Thanks, that's a very interesting analysis and it's great to have some easy way to reproduce the slowness. I would certainly not have expected adding the bias to make such a difference. When using the accelerate backend, adding the bias should use the vDSP_vadd function over the hood, I would have hoped for this function to be well optimized but maybe it's not the case - in particular it may well be that this function uses a single core and we could add some multi-threading to it but Apple's documentation doesn't say much.

edit: it indeed seems that vDSP_vadd is performing pretty poorly.
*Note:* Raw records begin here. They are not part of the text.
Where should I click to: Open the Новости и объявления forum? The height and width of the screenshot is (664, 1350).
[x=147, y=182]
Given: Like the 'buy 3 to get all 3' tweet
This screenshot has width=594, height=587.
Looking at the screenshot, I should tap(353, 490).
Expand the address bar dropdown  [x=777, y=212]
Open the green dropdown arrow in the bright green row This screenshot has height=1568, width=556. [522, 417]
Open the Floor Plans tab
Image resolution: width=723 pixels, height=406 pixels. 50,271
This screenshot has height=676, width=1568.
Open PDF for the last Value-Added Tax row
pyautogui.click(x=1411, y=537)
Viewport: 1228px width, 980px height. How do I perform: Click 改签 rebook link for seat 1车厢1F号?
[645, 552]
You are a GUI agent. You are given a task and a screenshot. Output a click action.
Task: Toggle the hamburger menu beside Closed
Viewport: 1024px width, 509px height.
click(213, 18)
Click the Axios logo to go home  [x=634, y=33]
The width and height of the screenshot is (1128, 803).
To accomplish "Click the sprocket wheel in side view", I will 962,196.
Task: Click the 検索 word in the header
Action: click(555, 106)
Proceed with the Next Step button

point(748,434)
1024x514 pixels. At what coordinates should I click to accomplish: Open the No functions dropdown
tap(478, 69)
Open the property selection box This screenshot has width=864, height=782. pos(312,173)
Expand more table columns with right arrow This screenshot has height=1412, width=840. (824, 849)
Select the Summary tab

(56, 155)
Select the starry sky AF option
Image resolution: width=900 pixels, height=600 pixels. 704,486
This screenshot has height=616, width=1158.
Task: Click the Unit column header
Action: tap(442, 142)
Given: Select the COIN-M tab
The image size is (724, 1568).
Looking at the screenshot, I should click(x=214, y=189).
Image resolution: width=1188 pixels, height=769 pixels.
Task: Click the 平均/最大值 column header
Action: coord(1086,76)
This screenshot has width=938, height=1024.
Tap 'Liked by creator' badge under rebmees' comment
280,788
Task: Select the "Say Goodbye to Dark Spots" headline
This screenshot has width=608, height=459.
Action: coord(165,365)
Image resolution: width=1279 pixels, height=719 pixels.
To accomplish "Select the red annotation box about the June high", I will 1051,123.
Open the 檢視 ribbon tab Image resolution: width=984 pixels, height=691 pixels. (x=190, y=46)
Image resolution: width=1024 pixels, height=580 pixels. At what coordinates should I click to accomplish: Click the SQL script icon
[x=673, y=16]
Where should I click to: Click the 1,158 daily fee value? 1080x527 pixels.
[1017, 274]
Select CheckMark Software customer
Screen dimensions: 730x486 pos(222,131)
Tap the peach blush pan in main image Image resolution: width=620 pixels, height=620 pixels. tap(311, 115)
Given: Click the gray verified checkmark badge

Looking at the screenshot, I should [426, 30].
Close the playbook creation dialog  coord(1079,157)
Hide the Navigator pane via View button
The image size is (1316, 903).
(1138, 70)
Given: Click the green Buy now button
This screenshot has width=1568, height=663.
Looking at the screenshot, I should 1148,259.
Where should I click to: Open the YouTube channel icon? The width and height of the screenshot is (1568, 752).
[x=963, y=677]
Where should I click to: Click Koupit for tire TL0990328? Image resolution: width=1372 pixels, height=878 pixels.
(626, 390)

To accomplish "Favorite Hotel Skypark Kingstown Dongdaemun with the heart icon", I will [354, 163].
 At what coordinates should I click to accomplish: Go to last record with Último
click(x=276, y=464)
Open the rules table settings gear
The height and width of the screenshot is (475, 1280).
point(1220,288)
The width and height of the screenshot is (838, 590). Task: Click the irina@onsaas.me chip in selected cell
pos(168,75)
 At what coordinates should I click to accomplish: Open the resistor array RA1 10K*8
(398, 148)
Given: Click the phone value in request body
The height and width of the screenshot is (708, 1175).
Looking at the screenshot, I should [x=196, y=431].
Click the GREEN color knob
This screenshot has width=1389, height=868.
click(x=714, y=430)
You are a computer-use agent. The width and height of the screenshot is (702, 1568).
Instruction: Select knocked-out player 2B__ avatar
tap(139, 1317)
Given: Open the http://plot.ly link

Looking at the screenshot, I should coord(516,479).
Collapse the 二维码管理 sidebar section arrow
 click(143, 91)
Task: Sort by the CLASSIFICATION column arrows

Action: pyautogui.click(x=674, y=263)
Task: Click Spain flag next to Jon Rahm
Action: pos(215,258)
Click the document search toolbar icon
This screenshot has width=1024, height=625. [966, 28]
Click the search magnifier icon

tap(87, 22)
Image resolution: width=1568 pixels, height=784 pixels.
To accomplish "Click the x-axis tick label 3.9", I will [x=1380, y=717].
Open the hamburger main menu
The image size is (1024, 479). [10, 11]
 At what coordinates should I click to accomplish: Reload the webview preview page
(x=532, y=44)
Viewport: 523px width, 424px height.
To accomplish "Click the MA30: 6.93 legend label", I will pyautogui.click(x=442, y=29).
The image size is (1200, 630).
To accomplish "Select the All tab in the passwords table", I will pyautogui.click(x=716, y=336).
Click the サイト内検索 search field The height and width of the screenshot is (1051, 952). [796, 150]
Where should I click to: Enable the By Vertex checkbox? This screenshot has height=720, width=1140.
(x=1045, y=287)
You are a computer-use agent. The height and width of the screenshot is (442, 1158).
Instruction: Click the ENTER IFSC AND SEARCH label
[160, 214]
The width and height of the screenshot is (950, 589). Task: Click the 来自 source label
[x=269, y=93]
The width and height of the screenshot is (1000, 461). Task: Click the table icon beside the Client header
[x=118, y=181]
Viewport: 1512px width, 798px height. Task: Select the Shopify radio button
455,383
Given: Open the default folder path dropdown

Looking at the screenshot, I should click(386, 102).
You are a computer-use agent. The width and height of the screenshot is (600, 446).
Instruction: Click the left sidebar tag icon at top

On my macbook pro M2 when using --in-features=1024 --out-features=4096 I get ~3ms without bias, ~11ms with bias using the current vDSP_vadd version, and ~5ms removing it and so using non-vectorized single threaded addition. I'll take a stab at adding neon based addition and hopefully that will reduce the overhead further.

LaurentMazare commented 1 year ago

Ah actually I digged a bit more into this and it turns out that the benchmark is probably not representative of the actual computation in bert: using zeros as bias results in some inefficiency because of the zero element being broadcasted and so the vectorized op cannot apply properly. If instead you tweak your benchmark code adding a .contiguous() to the bias so that the zeros are not broadcasted anymore, the overhead of the bias becomes very small as expected.

 let bias = Some(Tensor::zeros((out_feature,), DType::F32, &Device::Cpu)?.contiguous()?);

I think the zeros being broadcasted has bitten us quite a few times in the past so I will revert this to being a full array of zeros by default. It will be less efficient memory wise but also a lot less error prone.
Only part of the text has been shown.